The Ethical Compass of the Machine: Evaluating Large Language Models for Decision Support in Construction Project Management
It addresses the problem of ethical decision-making in high-risk construction contexts for industry professionals, but is incremental as it applies existing methods to a new domain.
This study evaluated the ethical viability and reliability of Large Language Models (LLMs) as decision-support tools in construction project management, finding that while they perform adequately in structured domains like legal compliance, they show significant deficiencies in handling contextual nuance, accountability, and transparent reasoning, with stakeholders strongly advocating for human oversight.

[Records from a dataset]

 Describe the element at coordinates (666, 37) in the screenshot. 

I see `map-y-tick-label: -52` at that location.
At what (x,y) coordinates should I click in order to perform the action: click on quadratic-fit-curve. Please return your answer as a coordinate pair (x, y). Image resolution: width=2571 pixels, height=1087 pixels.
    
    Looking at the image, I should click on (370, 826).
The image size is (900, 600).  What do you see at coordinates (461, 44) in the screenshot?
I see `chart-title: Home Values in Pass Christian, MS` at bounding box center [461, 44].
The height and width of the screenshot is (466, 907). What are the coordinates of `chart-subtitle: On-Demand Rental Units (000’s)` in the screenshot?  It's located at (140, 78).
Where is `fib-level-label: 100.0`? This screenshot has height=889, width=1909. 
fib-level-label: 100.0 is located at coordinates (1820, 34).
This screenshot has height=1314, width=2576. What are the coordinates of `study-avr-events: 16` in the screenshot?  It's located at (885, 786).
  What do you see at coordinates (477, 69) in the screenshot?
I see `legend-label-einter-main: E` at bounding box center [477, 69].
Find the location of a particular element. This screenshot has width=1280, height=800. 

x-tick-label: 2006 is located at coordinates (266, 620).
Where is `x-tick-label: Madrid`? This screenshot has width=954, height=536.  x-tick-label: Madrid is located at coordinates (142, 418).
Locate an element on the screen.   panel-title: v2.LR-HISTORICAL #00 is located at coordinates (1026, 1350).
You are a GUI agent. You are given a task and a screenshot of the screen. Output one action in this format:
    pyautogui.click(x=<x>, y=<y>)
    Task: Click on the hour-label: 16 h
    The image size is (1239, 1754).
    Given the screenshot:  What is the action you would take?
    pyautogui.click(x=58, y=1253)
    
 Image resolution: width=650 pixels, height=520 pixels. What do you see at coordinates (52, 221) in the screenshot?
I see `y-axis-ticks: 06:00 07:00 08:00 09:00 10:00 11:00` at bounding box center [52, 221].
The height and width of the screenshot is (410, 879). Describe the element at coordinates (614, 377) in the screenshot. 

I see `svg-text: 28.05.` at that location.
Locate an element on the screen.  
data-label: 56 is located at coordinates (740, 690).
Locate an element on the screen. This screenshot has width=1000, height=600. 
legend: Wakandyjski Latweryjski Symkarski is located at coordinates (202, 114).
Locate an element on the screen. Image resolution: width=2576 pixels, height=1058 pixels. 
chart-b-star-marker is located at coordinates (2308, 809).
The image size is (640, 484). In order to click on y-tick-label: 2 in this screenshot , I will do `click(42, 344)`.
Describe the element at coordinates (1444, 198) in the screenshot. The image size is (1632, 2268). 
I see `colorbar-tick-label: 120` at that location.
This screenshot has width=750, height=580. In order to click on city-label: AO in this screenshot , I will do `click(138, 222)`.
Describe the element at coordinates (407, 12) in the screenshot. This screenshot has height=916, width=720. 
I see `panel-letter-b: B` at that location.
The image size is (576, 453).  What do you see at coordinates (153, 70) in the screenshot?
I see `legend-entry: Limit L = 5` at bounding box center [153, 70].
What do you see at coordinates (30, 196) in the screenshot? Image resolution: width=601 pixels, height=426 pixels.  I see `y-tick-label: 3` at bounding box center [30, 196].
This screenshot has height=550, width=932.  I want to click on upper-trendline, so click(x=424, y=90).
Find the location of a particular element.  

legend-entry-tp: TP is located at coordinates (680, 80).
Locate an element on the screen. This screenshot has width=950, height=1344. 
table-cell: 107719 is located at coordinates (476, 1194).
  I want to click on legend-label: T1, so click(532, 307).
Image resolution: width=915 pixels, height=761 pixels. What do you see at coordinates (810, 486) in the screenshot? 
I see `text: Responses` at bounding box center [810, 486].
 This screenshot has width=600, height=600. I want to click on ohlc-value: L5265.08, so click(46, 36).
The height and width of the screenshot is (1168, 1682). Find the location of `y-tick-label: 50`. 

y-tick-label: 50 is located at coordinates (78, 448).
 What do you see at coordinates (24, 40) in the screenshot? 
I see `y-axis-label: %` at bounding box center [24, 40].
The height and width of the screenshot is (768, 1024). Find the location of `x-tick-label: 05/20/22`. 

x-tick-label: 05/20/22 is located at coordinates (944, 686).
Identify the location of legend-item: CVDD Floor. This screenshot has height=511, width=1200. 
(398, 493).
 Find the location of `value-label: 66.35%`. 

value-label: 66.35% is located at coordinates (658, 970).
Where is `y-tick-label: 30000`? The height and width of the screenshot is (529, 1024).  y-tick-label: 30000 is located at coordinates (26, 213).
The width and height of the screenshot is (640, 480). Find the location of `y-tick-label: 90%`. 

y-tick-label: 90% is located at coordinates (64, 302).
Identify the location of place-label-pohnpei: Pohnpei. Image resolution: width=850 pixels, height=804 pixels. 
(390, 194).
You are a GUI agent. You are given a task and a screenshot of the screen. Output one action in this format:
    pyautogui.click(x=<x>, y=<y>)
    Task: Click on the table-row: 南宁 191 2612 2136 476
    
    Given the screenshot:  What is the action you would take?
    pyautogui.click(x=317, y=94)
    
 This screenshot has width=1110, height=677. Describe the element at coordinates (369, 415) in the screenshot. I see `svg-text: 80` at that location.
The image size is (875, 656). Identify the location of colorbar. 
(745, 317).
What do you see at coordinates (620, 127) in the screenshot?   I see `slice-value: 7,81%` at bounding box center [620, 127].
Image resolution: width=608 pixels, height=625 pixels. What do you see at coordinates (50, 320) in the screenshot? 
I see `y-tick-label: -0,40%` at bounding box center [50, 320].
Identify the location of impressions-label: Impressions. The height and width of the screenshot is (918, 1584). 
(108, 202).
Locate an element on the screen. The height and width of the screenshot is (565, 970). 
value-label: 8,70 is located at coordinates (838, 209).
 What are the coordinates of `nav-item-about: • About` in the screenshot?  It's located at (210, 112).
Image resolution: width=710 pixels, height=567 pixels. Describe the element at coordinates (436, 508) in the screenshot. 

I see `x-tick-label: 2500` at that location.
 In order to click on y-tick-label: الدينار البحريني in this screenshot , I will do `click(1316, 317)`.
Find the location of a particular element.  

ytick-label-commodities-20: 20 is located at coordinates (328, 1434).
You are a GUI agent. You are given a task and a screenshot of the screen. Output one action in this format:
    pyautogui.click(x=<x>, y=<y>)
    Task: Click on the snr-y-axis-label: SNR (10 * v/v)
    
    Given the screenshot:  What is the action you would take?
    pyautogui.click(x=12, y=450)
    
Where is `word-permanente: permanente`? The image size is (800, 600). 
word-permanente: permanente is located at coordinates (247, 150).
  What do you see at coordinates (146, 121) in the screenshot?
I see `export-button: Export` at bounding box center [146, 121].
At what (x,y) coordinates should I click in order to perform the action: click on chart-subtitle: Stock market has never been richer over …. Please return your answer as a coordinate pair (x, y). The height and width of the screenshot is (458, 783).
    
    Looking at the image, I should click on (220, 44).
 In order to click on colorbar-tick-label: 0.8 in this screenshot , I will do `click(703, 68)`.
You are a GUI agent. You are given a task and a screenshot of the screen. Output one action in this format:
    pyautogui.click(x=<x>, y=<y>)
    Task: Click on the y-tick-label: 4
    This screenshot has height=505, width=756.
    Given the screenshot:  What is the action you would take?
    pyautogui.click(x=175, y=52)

[STUDY QUESTIONS]
[1] Condense the paragraph beginning "This study evaluated the ethical viability" in the text on language models in construction management into a short bulleted list that keeps its main findings.
[2] Extend the text on language models in construction management, beginning after its final sentence.

[ANSWERS IN ORDER]
[1]
- The study assessed the ethical viability and reliability of Large Language Models (LLMs) as decision-support tools in construction project management.
- LLMs performed adequately in structured domains such as legal compliance.
- They showed significant deficiencies in handling contextual nuance, accountability, and transparent reasoning.
- Stakeholders strongly advocated for human oversight.

[2]
The integration of Artificial Intelligence (AI) into construction project management (CPM) is accelerating, with Large Language Models (LLMs) emerging as accessible decision-support tools. This study aims to critically evaluate the ethical viability and reliability of LLMs when applied to the ethically sensitive, high-risk decision-making contexts inherent in CPM. A mixed-methods research design was employed, involving the quantitative performance testing of two leading LLMs against twelve real-world ethical scenarios using a novel Ethical Decision Support Assessment Checklist (EDSAC), and qualitative analysis of semi-structured interviews with 12 industry experts to capture professional perceptions. The findings reveal that while LLMs demonstrate adequate performance in structured domains such as legal compliance, they exhibit significant deficiencies in handling contextual nuance, ensuring accountability, and providing transparent reasoning. Stakeholders expressed considerable reservations regarding the autonomous use of AI for ethical judgments, strongly advocating for robust human-in-the-loop oversight. To our knowledge, this is one of the first studies to empirically test the ethical reasoning of LLMs within the construction domain. It introduces the EDSAC framework as a replicable methodology and provides actionable recommendations, emphasising that LLMs are currently best positioned as decision-support aids rather than autonomous ethical agents.